As reported in The Guardian, The Mirror and the by the BBC on 14th April, Ministers have admitted to Stephanie that less one in six new schools have sprinklers installed, flying in the face of official policy and revealing a significant recent decline.
Written answers to Parliamentary Questions from the Labour MP, a former teacher, reveal that of 673 schools built by the Department under the Priority Schools Building Programme (PSBP) and free schools programme by February 2019, sprinklers are fitted in just 105 of these schools, less than 1 in 6.
The government’s flagship free schools are far less likely to be protected, with under 4% or less than 1 in 25 free schools benefiting from sprinkler systems.
The figures have dramatically worsened since the Labour government set higher fire safety standards in 2007, and even since the first phase of the PSPB, which saw around 30% of schools fitted.

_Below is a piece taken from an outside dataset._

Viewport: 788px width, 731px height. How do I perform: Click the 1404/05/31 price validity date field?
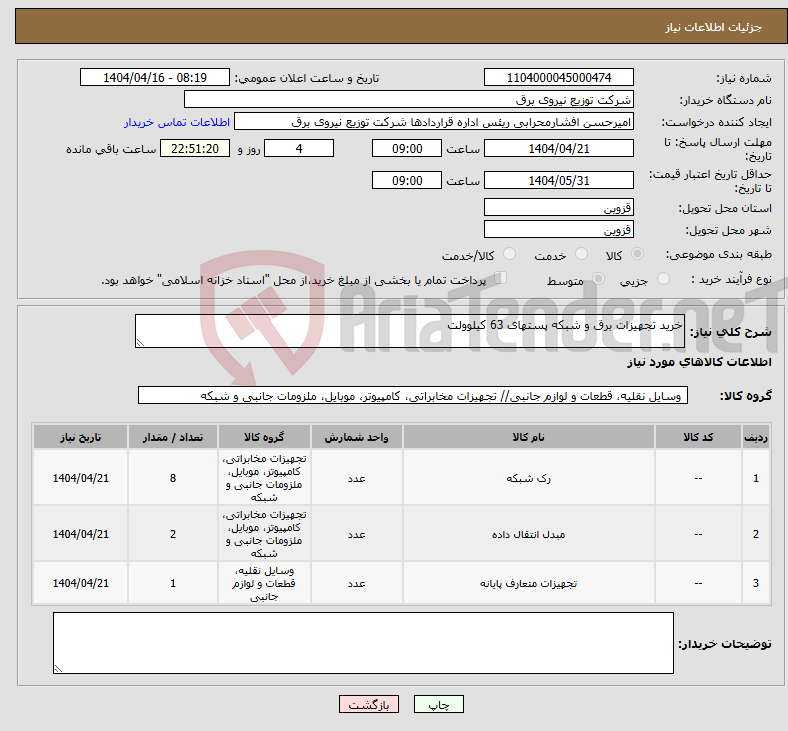tap(558, 180)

This comes despite official figures showing there have been over 7,000 fires at educational establishments including schools in the last decade, with hundreds of injuries and repair or rebuilding costs vastly exceeding those of fitting sprinklers in the first place.
Government guidance states that “All new schools should have fire sprinklers installed except in a few low risk schools.” In 2016, Tory Ministers had attempted to to remove this requirement, but were forced to back down following a furious backlash from trade unions, fire chiefs and the Labour Opposition. Following recent Labour calls to strengthen standards further, the Department for Education has recently agreed to consult on the regulations.
The Selsey Academy school in Sussex, which did not have a sprinkler system and was destroyed in a fire, has just been rebuilt without sprinklers as an apparent cost-saving measure.
Commenting on the answers to her questions, Stephanie Peacock MP said:
“It beggars belief that we even have to debate having the highest standards of fire safety in schools but clearly that is yet another victim of this government’s obsession with austerity. The ridiculous thing is that we spend far more rebuilding and repairing schools after fires than we would have paid to install sprinklers in the first place, making this an utterly false economy.
“These figures raise just one more question mark over the Tories’ free schools, which once again are falling short of the previous school building programmes they replaced. Not only are the numbers in stark decline from those under Labour, they are getting worse by the year as the Tories strip back standards and cut back investment.”
“There have been thousands of fires at our schools in the last decade and it is frankly absurd that the Government won’t stump up the cash to keep them safe.”